-- Task details --
Whenever a picture appears in the listing below, leave it out, and copy exactly the lines from the one containing "The width and" through the end.

===

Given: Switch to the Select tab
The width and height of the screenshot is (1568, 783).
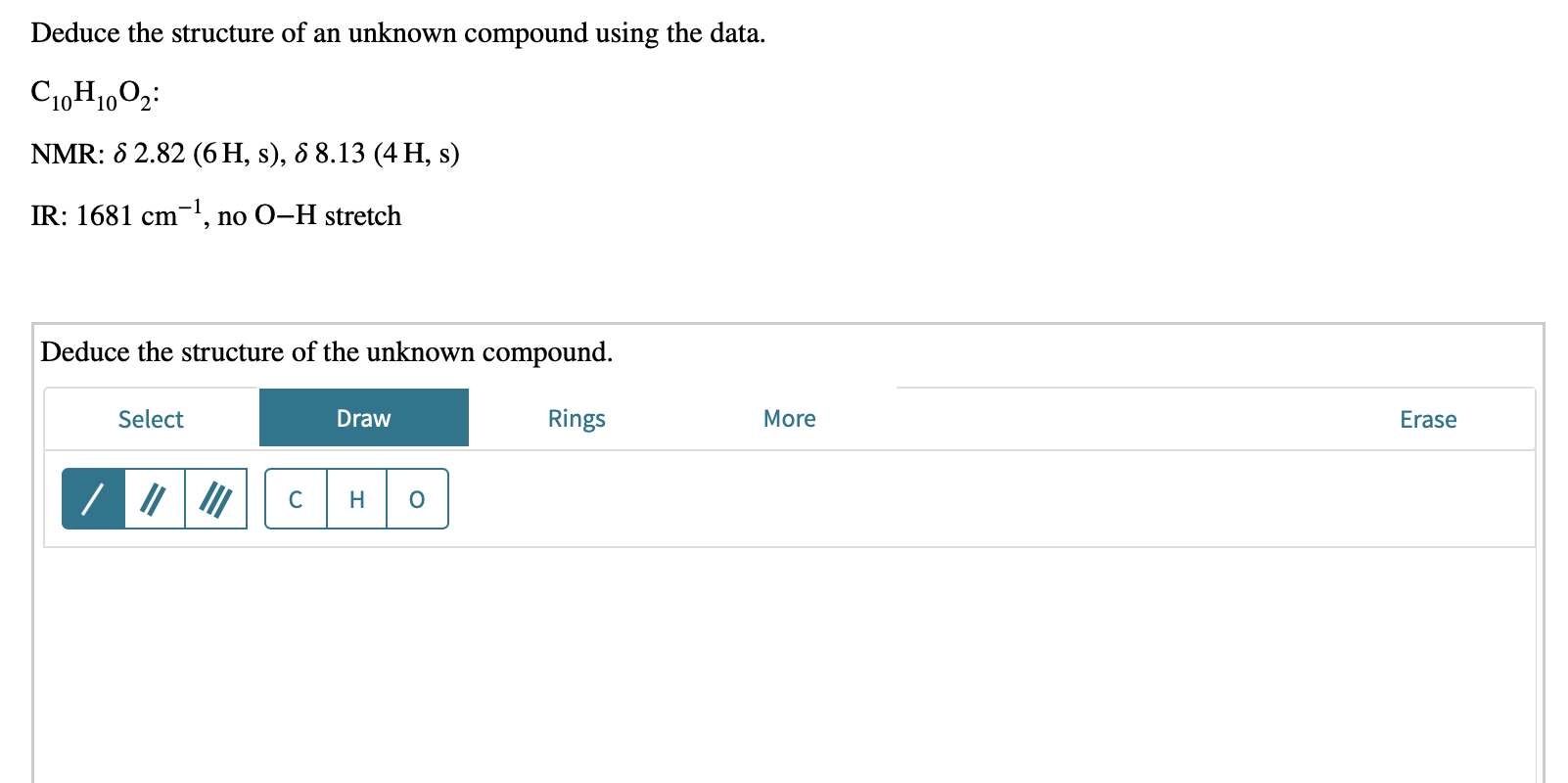Looking at the screenshot, I should pos(151,418).
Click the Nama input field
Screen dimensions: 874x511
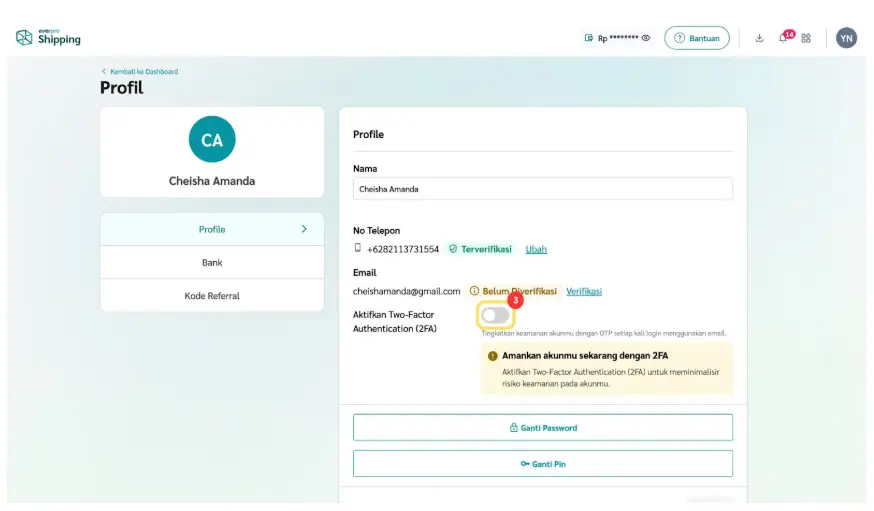[x=542, y=189]
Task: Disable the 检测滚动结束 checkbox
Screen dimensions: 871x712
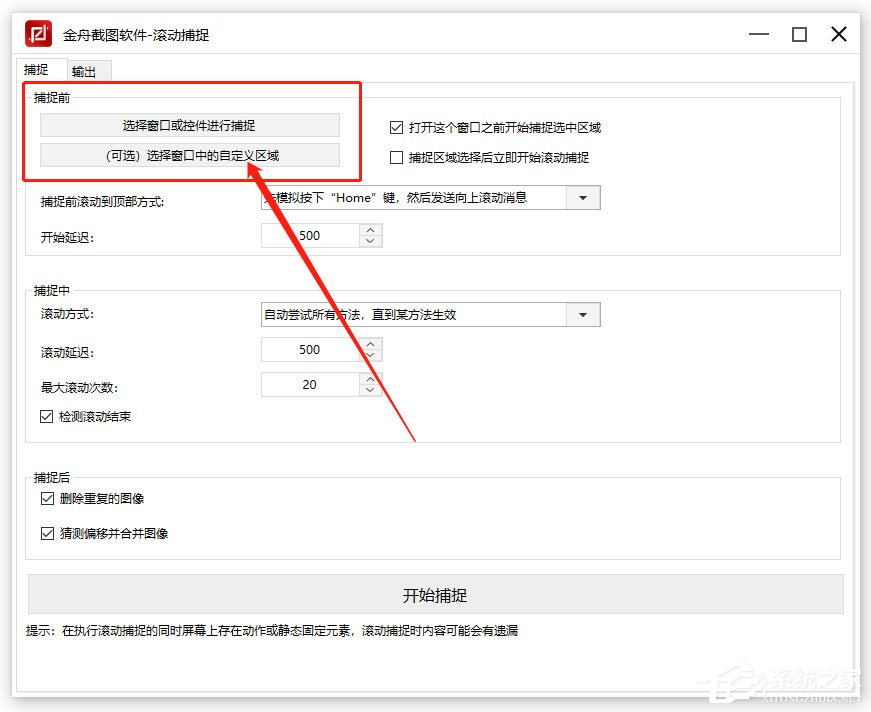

===

-- Your response --
The width and height of the screenshot is (1568, 783).
Looking at the screenshot, I should pos(151,418).
Click the Nama input field
Screen dimensions: 874x511
[x=542, y=189]
Task: Disable the 检测滚动结束 checkbox
Screen dimensions: 871x712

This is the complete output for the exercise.